One of the Channel Islands could become a permanent hunting resort for military personnel, as legislation to turn Santa Rosa Island into a hunting preserve moves through Congress this month.

The proposed 2007 defense authorization legislation would allow disabled veterans and members of the U.S. Armed Services to hunt deer and elk – which are not native to the island – out on Santa Rosa. Congresswoman Lois Capps, who serves Santa Barbara County, spoke before the U.S. House of Representative’s Committee on Rules yesterday in an effort to amend the legislation and prevent the hunting provision. Capps joins California Senators Dianne Feinstein and Barbara Boxer, as well as the National Parks Service – overseer of the Channel Islands park – to oppose limiting public access to the island.

On May 5, Feinstein and Boxer announced their introduction of a Senate resolution that would ensure public access to Santa Rosa Island and give NPS continued control over the island. The Senate Energy and Natural Resources Subcommittee on National Parks will host a hearing on the issue on Tuesday, May 16.

“It’s critical that the NPS is allowed to do its job and protect this integral part of California’s historical and natural heritage,” Feinstein said in a press release. “Senator Boxer and I will do everything we can to oppose any effort to turn Santa Rosa Island into a private hunting reserve.”

On May 3, the House Armed Services Committee passed the legislation allowing elk and deer to remain on Santa Rosa Island indefinitely so retired, wounded and current members of the Armed Services could hunt them for sport. This decision would negate a 1997 Federal Court settlement to remove all elk and deer from the island by 2011.
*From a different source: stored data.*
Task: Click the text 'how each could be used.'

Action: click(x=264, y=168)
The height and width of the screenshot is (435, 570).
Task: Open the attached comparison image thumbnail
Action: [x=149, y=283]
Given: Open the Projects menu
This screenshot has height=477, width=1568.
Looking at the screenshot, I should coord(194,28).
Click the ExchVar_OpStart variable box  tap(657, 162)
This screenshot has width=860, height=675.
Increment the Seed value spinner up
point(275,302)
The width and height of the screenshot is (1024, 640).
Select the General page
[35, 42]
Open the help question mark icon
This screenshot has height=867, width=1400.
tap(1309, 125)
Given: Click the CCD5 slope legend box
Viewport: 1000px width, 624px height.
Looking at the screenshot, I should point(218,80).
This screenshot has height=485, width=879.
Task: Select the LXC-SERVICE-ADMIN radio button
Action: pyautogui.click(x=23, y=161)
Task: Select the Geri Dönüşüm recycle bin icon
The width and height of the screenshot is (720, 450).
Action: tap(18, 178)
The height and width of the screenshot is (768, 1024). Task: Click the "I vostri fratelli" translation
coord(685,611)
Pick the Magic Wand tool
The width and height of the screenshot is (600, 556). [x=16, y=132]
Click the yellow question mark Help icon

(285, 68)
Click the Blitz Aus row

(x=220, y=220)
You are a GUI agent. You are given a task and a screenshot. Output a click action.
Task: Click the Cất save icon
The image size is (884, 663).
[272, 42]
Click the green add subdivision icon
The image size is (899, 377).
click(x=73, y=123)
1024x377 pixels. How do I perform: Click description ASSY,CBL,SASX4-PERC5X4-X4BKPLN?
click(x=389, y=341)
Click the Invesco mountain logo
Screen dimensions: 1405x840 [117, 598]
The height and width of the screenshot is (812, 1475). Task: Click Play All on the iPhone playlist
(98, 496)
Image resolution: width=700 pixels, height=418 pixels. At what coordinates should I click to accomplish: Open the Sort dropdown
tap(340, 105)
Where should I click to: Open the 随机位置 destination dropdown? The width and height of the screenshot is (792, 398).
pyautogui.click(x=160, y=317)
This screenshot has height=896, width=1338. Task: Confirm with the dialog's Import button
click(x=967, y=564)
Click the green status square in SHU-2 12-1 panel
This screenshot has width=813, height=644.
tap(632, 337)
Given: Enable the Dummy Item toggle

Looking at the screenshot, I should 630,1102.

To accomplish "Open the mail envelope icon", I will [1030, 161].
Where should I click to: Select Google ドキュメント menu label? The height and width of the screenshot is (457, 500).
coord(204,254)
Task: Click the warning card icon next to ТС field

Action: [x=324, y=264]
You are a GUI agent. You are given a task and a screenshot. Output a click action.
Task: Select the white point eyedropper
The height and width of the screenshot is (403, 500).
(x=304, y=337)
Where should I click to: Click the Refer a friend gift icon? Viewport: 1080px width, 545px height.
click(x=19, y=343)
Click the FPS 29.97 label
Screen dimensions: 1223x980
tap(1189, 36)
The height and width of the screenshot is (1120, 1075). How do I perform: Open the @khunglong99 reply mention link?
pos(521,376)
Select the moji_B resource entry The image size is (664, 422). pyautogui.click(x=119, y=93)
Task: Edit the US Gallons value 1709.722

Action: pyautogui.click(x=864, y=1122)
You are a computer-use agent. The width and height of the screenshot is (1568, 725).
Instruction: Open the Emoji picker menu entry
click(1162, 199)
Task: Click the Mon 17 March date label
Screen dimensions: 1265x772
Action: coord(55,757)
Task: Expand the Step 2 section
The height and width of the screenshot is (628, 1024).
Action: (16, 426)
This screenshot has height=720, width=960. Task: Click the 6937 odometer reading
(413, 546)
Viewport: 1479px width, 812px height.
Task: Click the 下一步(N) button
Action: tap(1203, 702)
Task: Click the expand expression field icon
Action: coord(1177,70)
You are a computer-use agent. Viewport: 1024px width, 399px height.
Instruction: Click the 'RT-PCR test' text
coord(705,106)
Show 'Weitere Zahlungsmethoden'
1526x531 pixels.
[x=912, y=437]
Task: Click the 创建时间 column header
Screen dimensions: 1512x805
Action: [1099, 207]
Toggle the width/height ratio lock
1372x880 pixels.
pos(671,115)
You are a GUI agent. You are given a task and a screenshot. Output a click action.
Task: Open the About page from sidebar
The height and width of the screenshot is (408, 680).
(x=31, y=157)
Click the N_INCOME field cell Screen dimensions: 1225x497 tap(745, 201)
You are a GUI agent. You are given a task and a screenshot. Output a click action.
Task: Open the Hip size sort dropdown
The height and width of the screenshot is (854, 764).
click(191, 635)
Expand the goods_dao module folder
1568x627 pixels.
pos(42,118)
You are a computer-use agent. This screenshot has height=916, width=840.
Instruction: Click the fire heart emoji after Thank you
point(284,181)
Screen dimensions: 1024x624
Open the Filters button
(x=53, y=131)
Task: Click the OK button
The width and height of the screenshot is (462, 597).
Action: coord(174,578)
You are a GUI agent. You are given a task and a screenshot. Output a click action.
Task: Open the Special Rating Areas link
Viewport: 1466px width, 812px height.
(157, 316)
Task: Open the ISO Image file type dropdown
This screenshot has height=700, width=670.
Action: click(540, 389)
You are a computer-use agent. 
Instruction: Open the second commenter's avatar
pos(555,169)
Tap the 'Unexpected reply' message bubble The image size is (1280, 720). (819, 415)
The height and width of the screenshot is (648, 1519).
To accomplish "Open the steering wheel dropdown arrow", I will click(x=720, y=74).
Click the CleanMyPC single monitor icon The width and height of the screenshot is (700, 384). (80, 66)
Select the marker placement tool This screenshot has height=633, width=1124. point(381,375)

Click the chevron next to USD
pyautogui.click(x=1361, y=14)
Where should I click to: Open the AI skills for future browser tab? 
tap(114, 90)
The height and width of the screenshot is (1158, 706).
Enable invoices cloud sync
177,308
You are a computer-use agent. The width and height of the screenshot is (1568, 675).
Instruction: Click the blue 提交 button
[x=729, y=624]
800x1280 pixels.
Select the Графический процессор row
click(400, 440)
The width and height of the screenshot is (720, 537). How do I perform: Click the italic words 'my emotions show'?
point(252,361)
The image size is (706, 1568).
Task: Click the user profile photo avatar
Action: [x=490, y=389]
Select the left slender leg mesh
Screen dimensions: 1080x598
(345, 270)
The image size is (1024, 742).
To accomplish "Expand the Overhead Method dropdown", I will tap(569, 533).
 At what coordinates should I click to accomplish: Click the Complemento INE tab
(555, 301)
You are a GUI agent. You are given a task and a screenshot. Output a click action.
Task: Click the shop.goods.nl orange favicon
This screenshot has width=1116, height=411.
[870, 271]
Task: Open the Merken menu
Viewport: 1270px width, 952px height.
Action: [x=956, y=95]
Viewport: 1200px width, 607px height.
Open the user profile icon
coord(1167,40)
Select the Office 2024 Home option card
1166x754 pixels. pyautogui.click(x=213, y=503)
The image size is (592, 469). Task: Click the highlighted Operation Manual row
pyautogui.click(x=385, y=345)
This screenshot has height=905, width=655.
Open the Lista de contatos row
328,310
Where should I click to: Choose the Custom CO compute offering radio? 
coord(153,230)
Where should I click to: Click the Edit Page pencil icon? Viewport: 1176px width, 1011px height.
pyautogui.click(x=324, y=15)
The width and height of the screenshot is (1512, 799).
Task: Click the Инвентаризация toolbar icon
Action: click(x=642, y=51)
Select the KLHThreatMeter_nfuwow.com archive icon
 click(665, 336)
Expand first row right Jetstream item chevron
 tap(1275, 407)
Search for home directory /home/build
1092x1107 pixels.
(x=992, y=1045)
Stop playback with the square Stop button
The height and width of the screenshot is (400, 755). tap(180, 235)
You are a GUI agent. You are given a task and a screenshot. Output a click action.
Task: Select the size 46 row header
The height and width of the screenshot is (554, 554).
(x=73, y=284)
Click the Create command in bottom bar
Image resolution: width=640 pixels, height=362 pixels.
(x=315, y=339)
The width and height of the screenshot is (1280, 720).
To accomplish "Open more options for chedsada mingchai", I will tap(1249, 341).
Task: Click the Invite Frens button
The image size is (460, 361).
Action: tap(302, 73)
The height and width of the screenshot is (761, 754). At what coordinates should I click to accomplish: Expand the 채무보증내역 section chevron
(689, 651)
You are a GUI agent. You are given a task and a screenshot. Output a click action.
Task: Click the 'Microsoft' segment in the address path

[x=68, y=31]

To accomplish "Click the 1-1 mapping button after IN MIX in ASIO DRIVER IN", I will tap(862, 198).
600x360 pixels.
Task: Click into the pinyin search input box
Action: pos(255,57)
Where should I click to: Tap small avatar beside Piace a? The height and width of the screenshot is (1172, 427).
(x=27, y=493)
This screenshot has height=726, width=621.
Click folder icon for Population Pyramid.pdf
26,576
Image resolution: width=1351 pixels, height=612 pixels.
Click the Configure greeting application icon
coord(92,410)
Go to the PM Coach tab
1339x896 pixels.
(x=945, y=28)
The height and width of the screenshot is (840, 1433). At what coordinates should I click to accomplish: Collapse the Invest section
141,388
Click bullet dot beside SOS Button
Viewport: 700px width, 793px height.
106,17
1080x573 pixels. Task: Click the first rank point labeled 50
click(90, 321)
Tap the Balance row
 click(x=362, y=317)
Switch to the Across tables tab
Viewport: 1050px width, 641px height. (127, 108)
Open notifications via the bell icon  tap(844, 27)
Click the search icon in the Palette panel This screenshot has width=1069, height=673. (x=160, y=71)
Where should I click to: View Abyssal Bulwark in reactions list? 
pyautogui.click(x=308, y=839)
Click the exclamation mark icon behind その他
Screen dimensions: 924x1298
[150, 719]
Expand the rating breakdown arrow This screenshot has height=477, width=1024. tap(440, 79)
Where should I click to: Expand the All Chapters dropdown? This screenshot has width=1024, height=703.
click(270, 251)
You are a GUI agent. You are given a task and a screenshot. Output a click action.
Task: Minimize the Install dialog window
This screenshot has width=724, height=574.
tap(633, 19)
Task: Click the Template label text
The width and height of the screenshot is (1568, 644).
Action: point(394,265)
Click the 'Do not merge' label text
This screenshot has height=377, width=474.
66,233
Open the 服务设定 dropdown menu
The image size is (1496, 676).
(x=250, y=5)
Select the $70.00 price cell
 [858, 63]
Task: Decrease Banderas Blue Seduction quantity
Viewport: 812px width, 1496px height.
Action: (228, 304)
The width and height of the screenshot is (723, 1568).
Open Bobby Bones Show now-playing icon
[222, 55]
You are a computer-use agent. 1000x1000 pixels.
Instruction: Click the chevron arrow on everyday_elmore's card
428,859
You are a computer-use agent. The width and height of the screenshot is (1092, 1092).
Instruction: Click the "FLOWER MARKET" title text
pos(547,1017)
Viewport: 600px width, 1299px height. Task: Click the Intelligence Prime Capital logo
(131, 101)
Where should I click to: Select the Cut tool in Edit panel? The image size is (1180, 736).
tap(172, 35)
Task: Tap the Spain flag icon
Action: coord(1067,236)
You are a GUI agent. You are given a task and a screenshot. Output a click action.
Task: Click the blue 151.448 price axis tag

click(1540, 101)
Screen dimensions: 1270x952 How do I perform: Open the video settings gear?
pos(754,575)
Yvonne Menard, public information officer for the Channel Islands National Park, said the elk and the deer should be removed because they are hurting populations of the endangered island fox and other native animals. She said she thinks removing the animals, as the 1997 settlement requires, is a vital step towards maintaining the island’s natural animal population.

“The continued presence of the elk and deer would be a threat to the overall health of the island,” Menard said.

Capps recently sent a letter to San Diego County Republican Congressman Duncan Hunter – the author of the legislation and chairman of the House Armed Services Committee. In the letter, she said the proposal to allow hunters to remove the elk and deer would endanger Santa Rosa’s ecosystem and would severely restrict the public’s access to the national park as well.

“The American people paid $30 million [to purchase] Santa Rosa Island 20 years ago,” Capps said. “Last year, some 5,000 people visited Santa Rosa Island and that access must continue.”

Menard said the island is currently closed to the public for up to five months each year, while private hunters use it as a wild game preserve.

Capps’ Press Secretary Emily Kryder said the Congresswoman is worried the proposed legislation will close the island off for even longer.

“Basically, the public is the one that suffers in this deal,” Krdyer said.

In yesterday’s testimony, Capps said the legislation would prohibit the NPS from enforcing the 1997 ruling requiring it to remove the elk and deer from the island. She also said she thinks the proposed legislation would keep Santa Rosa Island from becoming a destination spot for tourists.

“Clearly, Congress involving itself in these issues, as proposed in this bill – with virtually no discussion and no public input – is simply wrong.” Capps said.

Five months ago, Congressman Hunter tried to pass legislation to transfer ownership of Santa Rosa Island to the Department of Defense, Capps said. She said the proposal failed because members of Congress felt it was “an attempt to create a private hunting reserve for top military brass and their official guests.”

“Quite frankly, I am baffled as to why the Chairman would continue to push for an idea that has been so thoroughly rejected by the public in the past,” Capps said in a press release.

Hunter could not be reached for comment.